Directed by Susanna Fogel, The Spy Who Dumped Me could easily have fallen into the painful territory of two helpless women lost and confused in a world (and genre) they don't usually take up space in. Instead, Fogel creates a "fish out of water" comic engine that blends action and romantic comedy, finding humour in the tropes of both. She also makes sure to include a handful of more competent high-powered women kicking ass in their respective roles, such as Gillian Anderson as a sleek international intel boss.
Once they arrive in Europe, Audrey and Morgan face assassins, car chases and torture. The graphic violence of the action sequences can feel somewhat jarring, but there is something to be said for the way the film insists on them. By refusing to shy away from carefully choreographed fight scenes and inventive gore, Fogel challenges what audiences are conditioned to expect from a best-gal-pal flick.
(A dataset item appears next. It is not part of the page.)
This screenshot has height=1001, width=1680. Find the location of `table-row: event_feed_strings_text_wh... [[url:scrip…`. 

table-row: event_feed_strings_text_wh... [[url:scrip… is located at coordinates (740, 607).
Where the film lags is in some of its background details: the plot behind the espionage (protecting a flash drive) remains fairly vague throughout the film, and who is "good" and "bad" shifts around often and rests primarily on the crutch of U.S. v. Russia tensions. The comedy, as well, occasionally falls short by relying on toilet humour and dumb gags.
The Spy Who Dumped Me may be far from a cinematic masterpiece, but the accomplishment of blending action, a genre which relies on heightened stakes, with comedy, intended to relieve tension, is still something noteworthy. The relatability and strength of the women's friendship drives the film, and while Audrey feels like she could be one of a handful of Kunis's previous rom com leading ladies, Kate McKinnon is larger than life. Her character is caring, unapologetic and has enough strength and charm to carry the film through its weaker moments.